Cancerous cells derive from a single cell that has mutated in a way that permits it to escape from the biochemical controls that limit the multiplication of normal cells. Once that cell fails to respond normally to growth inhibitors, it starts to proliferate. When the growing tumor reaches a certain diameter, however, simple diffusion in and out of the tumor tissue no longer suffices to supply oxygen and nutrients and remove waste. Further growth depends on angiogenesis (i.e., the formation of new blood vessels from the existing vascular bed), and the small tumor must produce factors that stimulate the growth of blood vessels. Therefore, the inhibition of angiogenesis, in turn leads to the decrease of proliferation of malignant and neoplastic cells.

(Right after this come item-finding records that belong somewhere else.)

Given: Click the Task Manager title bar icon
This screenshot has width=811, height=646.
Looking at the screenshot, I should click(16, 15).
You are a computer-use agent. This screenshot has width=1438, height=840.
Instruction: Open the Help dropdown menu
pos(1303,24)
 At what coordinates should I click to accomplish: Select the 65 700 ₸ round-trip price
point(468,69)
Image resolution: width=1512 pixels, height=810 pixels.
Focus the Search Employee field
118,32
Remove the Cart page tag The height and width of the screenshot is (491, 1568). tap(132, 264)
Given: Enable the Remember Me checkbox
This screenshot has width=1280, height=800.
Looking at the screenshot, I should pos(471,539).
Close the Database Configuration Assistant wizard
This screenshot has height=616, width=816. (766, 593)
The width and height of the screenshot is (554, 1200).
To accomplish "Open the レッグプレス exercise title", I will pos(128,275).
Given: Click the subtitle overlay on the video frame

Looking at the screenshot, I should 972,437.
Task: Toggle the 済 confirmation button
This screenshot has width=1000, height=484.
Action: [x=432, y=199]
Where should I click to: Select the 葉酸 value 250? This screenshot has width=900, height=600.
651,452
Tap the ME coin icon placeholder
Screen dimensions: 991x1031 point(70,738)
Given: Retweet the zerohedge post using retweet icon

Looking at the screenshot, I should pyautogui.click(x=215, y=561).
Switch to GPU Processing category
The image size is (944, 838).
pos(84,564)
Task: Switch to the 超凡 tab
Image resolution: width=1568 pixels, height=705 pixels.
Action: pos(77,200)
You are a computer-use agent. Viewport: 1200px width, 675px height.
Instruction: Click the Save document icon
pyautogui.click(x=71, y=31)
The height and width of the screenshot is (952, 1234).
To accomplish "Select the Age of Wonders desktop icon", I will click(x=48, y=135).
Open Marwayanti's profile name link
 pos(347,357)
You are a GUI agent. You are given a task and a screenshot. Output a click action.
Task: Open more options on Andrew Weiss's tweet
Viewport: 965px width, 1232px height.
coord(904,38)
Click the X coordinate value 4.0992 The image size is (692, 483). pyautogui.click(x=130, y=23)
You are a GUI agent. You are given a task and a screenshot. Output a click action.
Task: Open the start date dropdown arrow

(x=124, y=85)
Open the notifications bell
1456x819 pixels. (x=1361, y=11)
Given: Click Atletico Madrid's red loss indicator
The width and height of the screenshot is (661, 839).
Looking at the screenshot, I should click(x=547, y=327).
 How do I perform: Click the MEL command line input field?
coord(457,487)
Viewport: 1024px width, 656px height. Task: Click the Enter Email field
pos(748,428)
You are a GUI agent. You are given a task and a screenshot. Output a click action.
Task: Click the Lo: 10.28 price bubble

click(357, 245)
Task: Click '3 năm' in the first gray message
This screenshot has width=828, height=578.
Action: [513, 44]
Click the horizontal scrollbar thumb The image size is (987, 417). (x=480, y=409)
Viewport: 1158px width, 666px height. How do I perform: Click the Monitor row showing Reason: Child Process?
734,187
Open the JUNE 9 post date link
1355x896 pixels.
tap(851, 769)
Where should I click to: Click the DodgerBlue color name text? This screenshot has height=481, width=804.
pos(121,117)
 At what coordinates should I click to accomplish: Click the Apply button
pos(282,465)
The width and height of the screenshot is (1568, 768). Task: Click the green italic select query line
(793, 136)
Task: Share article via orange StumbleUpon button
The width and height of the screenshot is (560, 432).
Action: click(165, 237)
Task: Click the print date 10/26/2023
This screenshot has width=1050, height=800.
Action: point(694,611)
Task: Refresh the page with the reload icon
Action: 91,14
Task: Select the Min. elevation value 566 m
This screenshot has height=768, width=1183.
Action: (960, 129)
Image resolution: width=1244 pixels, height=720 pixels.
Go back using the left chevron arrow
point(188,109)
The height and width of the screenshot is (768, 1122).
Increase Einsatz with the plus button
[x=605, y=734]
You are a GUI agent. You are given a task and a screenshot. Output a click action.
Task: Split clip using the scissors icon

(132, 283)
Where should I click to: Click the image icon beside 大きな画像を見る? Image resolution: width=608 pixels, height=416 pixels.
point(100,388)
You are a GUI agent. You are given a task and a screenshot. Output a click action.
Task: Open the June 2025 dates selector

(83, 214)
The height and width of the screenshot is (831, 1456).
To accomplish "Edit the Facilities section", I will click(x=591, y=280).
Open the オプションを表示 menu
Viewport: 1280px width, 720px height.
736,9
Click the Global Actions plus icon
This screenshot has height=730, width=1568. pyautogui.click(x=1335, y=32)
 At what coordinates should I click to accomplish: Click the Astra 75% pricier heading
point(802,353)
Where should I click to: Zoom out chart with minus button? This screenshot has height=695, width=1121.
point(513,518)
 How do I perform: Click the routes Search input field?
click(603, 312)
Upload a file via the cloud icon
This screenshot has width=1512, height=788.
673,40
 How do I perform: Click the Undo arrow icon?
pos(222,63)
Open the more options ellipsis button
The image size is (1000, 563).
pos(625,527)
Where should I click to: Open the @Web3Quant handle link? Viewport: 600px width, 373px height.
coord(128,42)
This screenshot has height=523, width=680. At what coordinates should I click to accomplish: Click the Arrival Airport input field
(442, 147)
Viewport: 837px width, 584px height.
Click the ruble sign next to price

Carney, et al., Cell, 15:1341 (1978) have postulated that high-affinity cell surface thrombin receptors may be involved in tumor metastasis and angiogenesis. For example, studies have indicated that thrombin receptors can serve as binding sites for tissue plasminogen activator, a molecule secreted from metastatic tumor cells. Moreover, other studies demonstrate the involvement of tissue plasminogen activator in metastasis and angiogenesis. Thus, many of the effects of plasminogen activator may be mediated through its interaction with the cell surface thrombin receptor. Carney, et al., have therefore proposed that stimulation of the thrombin receptor serves to promote tumor metastases, while inhibition of the receptor will decrease metastatic activity.
Angiogenesis has become a central theme in promoting the understanding of how tissue grows. As indicated above, endothelial cell proliferation is not only desirable, but also necessary to carry out a number of physiological processes, for example the in utero formation of tissues and organs. In other contexts, however, angiogenesis may be harmful to the overall health of an organism. For example, angiogenesis makes tumor growth and metastasis possible by vascularizing the tumor, thereby supplying the tumor with blood and nutrients that are necessary to sustain the tumor's growth, as well as providing routes by which tumor cells can migrate to distant parts of the body. (Folkman Cancer Res. 46(2):467-473 (1986). Clearly then, the prevention or reduction of angiogenesis may be a desirable goal in treating some disorders and diseases. Compounds have been tested for their ability to inhibit or reduce angiogenesis. Inhibitors of vascular endothelial growth factor (VEGF), a protein that selectively induces mitosis of vascular endothelial cells, have been investigated. For example, U.S. Pat. No. 6,284,751 to Aiello, et al., describes using inhibitors of the beta isozyme of protein kinase C to counteract the effects of VEGF. Antibiotics such as minocycline have also been reported to inhibit angiogenesis. Some investigators have reported inhibition of tumor growth as well as reduction in the number of metastatic tumors following administration of minocycline in combination with radiation or chemotherapy. See Tamargo, et al. Cancer Res., 51(2):672-675 (1991), and Teicher, Cancer Res., 52(23):6702-6704 (1992). U.S. Pat. No. 5,843,925 to Backer, et al., describes inhibition of angiogenesis upon administration of certain deoxytetracylines. Many of these angiogenesis-inhibiting compounds, however, have only been tested in vitro for their antiproliferative activity.
Thus, there is a need to identify additional compounds as inhibitors of angiogenesis.